• _The records_:
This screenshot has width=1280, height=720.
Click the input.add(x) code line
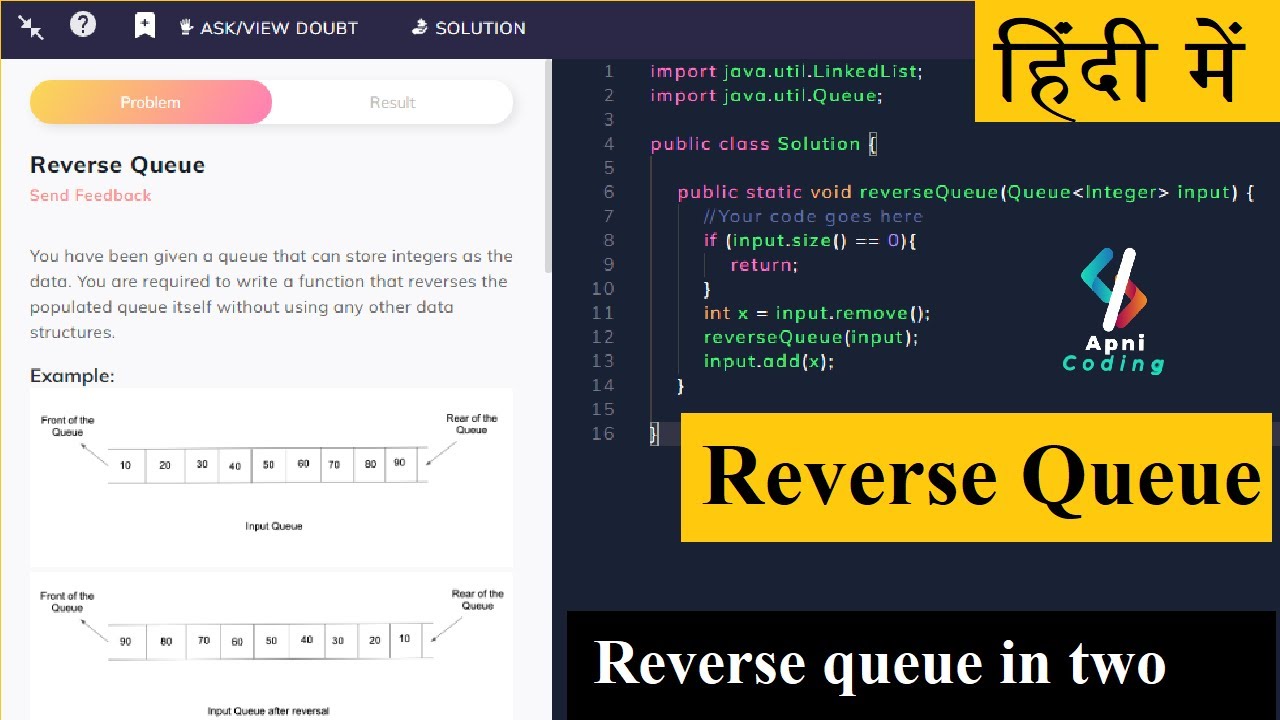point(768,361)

--

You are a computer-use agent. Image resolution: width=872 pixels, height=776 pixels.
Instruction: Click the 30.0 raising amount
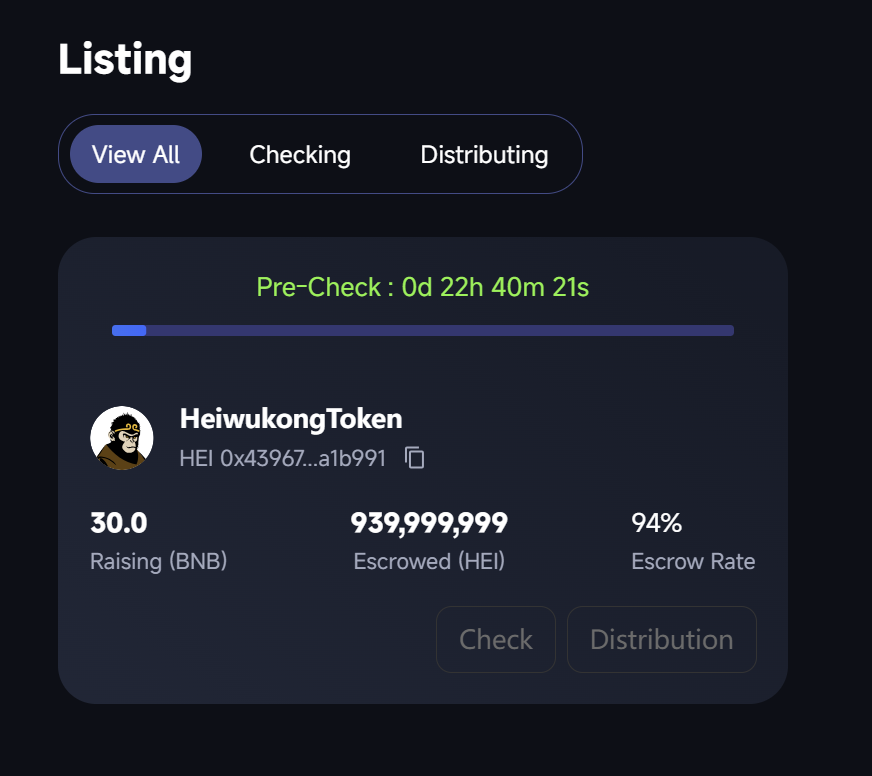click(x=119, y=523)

• _Required work_:
The answer is every line in the data where the word "width" appears.

• _Written response_:
This screenshot has width=1280, height=720.
You are a computer-use agent. Image resolution: width=872 pixels, height=776 pixels.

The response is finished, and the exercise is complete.